Hi all and happy Friday! We are doing some POC wi...
# ingestion
f
Hi all and happy Friday! We are doing some POC with DataHub specifically ingesting table lineage from Redshift and realized that it's also automatically ingests upstream s3 COPY lineage, which is very interesting & useful. However, we have many event level table that gets too many small batches of s3 files loaded using Kinesis firehose so the S3 lineage looks extremely verbose and even seem to completely break ingestion sometimes
Copy code
'  File "/usr/local/lib/python3.9/site-packages/acryl/executor/execution/sub_process_ingestion_task.py", line 96, in _read_output_lines\n'
           '    line_bytes = await ingest_process.stdout.readline()\n'
           '  File "/usr/local/lib/python3.9/asyncio/streams.py", line 549, in readline\n'
           '    raise ValueError(e.args[0])\n'
           'ValueError: Separator is found, but chunk is longer than limit\n']}
I see a related thread here https://datahubspace.slack.com/archives/CUMUWQU66/p1663143783318239 Is there way to exclude the upstream S3 lineage collection for certain redshift tables? So far I had to exclude such tables with extensive s3 upstream otherwise ingestion doesn't work.
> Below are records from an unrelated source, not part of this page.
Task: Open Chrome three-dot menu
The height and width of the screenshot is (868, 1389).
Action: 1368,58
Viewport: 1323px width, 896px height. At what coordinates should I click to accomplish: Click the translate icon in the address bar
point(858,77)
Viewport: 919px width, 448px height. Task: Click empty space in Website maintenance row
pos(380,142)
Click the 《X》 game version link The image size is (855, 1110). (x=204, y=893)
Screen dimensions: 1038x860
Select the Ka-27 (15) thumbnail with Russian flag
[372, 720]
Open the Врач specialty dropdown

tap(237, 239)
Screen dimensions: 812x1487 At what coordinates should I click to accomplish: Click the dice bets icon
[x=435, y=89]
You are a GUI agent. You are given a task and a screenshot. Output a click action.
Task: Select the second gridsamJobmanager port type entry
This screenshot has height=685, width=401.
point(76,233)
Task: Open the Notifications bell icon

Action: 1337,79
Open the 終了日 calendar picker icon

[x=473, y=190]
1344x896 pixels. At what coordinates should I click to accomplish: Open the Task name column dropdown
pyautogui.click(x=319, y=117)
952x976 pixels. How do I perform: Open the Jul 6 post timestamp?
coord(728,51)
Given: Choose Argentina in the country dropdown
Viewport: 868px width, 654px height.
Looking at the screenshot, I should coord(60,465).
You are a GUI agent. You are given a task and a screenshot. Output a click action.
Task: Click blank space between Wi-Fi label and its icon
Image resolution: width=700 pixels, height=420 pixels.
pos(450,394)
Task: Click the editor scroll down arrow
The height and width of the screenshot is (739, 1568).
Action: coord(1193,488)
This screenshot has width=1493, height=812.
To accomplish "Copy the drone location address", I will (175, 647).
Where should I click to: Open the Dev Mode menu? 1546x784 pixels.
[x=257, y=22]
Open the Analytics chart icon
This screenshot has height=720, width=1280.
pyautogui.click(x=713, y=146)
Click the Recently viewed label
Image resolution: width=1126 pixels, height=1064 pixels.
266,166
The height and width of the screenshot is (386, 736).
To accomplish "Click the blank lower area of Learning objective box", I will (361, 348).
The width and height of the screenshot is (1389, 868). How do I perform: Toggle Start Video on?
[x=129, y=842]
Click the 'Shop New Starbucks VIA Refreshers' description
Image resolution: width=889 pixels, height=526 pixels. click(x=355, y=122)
I'm using
v0.8.44
and datahub actions
0.0.7
Thanks!
d
I think you can disable copy lineage with setting
include_copy_lineage
to false in your source config
g
on the
Separator is found, but chunk is longer than limit
error, that should be fixed in datahub actions 0.0.8
f
Thanks all ! Is there way to specify selective
include_copy_lineage
now or sometime in the future?
g
Not at the moment, but we’d be happy to accept a contribution!